- About this task -
Copy out, unchanged, every line from the start of the records to the line that contains "Click the back arrow circle button", and stop there.

- Data records -
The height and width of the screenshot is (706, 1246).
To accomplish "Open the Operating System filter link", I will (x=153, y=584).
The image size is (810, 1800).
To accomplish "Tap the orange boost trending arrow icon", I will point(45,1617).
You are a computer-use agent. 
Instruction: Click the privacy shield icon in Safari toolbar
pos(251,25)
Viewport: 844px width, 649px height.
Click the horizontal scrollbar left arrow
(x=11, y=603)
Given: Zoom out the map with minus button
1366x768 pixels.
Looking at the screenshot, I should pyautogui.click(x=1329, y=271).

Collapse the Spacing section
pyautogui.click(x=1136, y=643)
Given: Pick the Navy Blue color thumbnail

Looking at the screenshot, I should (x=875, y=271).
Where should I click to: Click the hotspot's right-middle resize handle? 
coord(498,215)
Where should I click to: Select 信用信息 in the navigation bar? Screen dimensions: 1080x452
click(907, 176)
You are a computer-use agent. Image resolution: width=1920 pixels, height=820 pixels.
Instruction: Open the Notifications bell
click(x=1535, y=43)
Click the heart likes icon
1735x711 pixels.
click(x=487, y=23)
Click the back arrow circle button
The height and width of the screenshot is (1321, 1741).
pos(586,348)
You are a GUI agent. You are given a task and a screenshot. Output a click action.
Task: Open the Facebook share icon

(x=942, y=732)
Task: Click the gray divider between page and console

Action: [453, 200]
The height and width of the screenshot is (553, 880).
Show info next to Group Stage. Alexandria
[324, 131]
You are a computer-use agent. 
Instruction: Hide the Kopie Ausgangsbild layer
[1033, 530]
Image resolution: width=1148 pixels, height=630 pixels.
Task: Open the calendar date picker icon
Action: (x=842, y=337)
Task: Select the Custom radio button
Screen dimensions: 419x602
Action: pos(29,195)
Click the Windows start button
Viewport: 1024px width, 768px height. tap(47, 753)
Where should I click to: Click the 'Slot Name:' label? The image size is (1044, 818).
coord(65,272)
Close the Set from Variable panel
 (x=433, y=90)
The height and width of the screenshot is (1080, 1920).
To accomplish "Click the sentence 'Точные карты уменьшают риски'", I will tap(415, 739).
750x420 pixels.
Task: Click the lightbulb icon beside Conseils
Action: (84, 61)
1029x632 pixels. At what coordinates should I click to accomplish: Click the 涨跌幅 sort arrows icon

- The answer -
The height and width of the screenshot is (706, 1246).
To accomplish "Open the Operating System filter link", I will (x=153, y=584).
The image size is (810, 1800).
To accomplish "Tap the orange boost trending arrow icon", I will point(45,1617).
You are a computer-use agent. 
Instruction: Click the privacy shield icon in Safari toolbar
pos(251,25)
Viewport: 844px width, 649px height.
Click the horizontal scrollbar left arrow
(x=11, y=603)
Given: Zoom out the map with minus button
1366x768 pixels.
Looking at the screenshot, I should pyautogui.click(x=1329, y=271).

Collapse the Spacing section
pyautogui.click(x=1136, y=643)
Given: Pick the Navy Blue color thumbnail

Looking at the screenshot, I should (x=875, y=271).
Where should I click to: Click the hotspot's right-middle resize handle? 
coord(498,215)
Where should I click to: Select 信用信息 in the navigation bar? Screen dimensions: 1080x452
click(907, 176)
You are a computer-use agent. Image resolution: width=1920 pixels, height=820 pixels.
Instruction: Open the Notifications bell
click(x=1535, y=43)
Click the heart likes icon
1735x711 pixels.
click(x=487, y=23)
Click the back arrow circle button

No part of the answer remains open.